Response to Cell Loss: When cells of the villi are lost, the stem cell pool is activated. The adult stem cells mobilize, re-enter the cell cycle, amplify, and move along the villi. As they move, they acquire differentiated states and contribute to the various intestinal cell types.
Turnover Process: The cells continue to move upward, eventually shedding from the top of the villi, and the process repeats.
Small Intestinal Epithelium: Has an extremely short turnover time of 5 days.
Lgr5+ Intestinal Stem Cells: These stem cells are involved in sensing signals that trigger the stem cell pool’s activation.

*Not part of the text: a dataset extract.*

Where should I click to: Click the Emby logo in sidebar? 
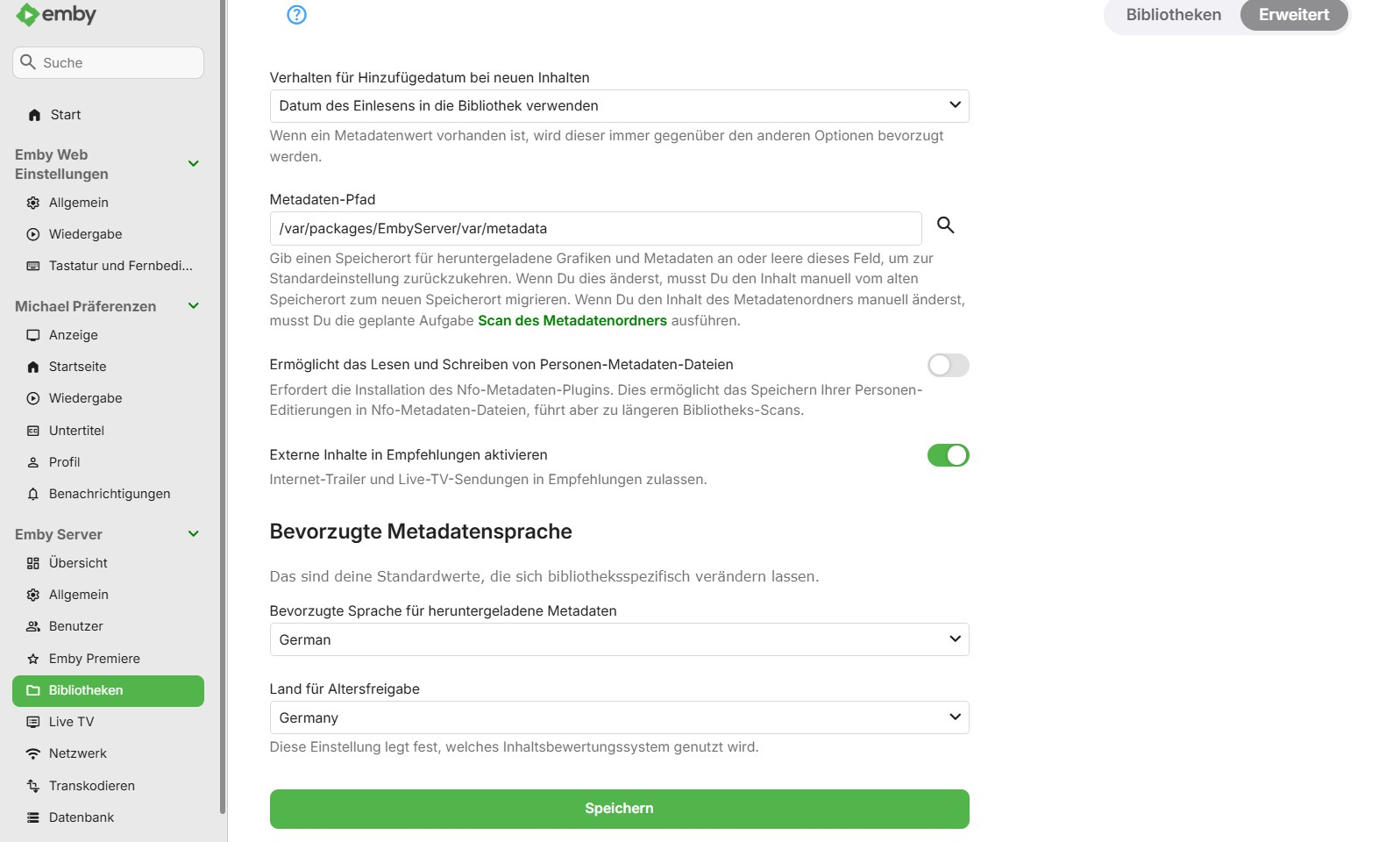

Their activity has enabled scientists to establish intestinal organoids in research.
stem cell niche types?
Cellular Niche:
Composed of supporting cells that help maintain stem cell self-renewal.
Regulates proliferation and directs subsequent differentiation of stem cells.
Non-Cellular Niche:
Made up of the extracellular matrix (ECM) and secreted signals.
Supports stem cell self-renewal.
Regulates proliferation and differentiation of stem cells.